Parliament’s own Work and Pensions Committee has now confirmed what disability campaigners and welfare experts have been warning for months. The government has shrugged.
It is not a worst-case scenario, by the way – it is the government’s own projection.
And this is before it implements its delayed – but not cancelled – cuts to Personal Independence Payment (PIP) — a move that could strip hundreds of thousands more of essential support.
The Commons’ Work and Pensions Select Committee, chaired by Labour’s Debbie Abrahams, has formally recognised that the government’s remaining welfare reforms — even after some of the most controversial plans were delayed — will cause significant, lasting harm.
This is not partisan criticism from the opposition.
It is a warning from within Labour itself — from an MP with a track record of advocating for disabled people and welfare claimants.
Abrahams and the cross-party committee she leads have laid out the consequences clearly: people will be made poorer, and the policies are being implemented without the necessary infrastructure, evidence, or safeguards in place.
A calculated betrayal
Despite the government’s earlier U-turn on some of its welfare plans — including pausing proposed changes to PIP and reversing a freeze on the incapacity element of Universal Credit for existing claimants — it is pressing ahead with a massive cut in support for future claimants.
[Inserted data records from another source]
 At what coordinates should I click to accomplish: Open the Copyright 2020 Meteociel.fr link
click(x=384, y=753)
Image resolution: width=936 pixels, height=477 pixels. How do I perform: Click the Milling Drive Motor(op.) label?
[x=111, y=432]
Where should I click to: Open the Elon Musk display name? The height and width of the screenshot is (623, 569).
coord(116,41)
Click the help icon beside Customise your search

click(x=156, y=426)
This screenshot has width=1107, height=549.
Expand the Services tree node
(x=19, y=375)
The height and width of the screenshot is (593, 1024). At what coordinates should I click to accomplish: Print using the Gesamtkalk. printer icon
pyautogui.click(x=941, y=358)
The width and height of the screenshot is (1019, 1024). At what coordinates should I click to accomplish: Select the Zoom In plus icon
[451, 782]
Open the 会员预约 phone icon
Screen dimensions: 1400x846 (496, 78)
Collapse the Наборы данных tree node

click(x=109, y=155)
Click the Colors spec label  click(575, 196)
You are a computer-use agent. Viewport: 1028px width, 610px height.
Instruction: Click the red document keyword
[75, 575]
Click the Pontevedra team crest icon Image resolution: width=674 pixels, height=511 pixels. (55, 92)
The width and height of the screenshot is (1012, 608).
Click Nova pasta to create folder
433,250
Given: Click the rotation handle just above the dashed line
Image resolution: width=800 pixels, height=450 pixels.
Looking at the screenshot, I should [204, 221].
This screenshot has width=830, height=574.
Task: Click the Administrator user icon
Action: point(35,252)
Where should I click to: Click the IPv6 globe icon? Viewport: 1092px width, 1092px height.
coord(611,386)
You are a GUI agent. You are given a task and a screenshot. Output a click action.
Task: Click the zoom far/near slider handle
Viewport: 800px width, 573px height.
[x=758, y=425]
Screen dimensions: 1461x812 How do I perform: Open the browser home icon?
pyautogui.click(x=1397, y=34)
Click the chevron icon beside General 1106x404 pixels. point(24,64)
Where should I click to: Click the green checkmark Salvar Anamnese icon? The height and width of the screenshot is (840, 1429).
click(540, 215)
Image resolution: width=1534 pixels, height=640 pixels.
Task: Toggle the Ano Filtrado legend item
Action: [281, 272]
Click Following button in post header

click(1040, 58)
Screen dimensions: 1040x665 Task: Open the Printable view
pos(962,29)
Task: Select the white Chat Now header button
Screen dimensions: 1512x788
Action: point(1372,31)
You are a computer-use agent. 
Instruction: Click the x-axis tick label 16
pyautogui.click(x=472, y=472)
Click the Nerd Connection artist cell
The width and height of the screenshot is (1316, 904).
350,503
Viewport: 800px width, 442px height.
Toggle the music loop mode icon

Starting next year, anyone who newly claims Universal Credit because of a health condition or disability, but who is not deemed to have “severe or terminal” conditions, will see their monthly support slashed from £423.27 to just £217.26.
That’s a loss of more than £200 per month — in many cases, their primary or only source of income.
The government’s own modelling shows this will plunge at least 50,000 people into poverty by 2030.
But rather than pause and reconsider, ministers are choosing to move forward — eyes wide open.
That is intentional harm.
The PIP cuts are not cancelled — just delayed
Much of the media attention has focused on the government’s apparent decision to drop changes to PIP eligibility, which would have seen up to 800,000 people lose out by the end of the decade.
But this is not a victory.
The government has not dropped these plans.
It has delayed them.
And the distinction is crucial.
Ministers have tied the timing of the changes to the conclusion of an upcoming PIP eligibility review.
But they have not tied the content of the changes to the outcome of that review.
In other words: the cuts are still coming.
The review is just a procedural step along the way — not a safeguard.
This is policy by stealth.
The government is softening the ground, hoping the public forgets the scale of what was proposed before it returns to implement the cuts under the cover of ‘consultation’ – if not ‘review outcomes.’
The Department for Work and Pensions says it will “co-produce” the review with disabled people — but what does that mean when the eventual policy decisions are already sketched out?
“Co-production” in name only means very little when the reality is pre-determined.
Austerity in disguise
The government claims these reforms will “rebalance” incentives within Universal Credit, suggesting that the current system discourages people from working.
But this is a false premise.
There is no evidence that cutting financial support makes it easier for disabled or ill people to work.
In fact, the opposite is true.
Removing income from people with fluctuating or limiting health conditions undermines their ability to access treatment, housing stability, or training — all of which are necessary to make employment possible.
And let’s not forget: the reforms were originally designed to deliver £5 billion a year in savings by 2030.
So this was never about improving outcomes.
It is about cutting costs – no more than that – even if those cuts come at the direct expense of people who cannot afford to lose a penny.
Keir Starmer has now even admitted that the government “didn’t get the process right.”
But this focuses on how the policy was rolled out — not what the policy is.
If the policy causes avoidable harm, what does it matter how well the process is run?
A well-managed injustice is still an injustice.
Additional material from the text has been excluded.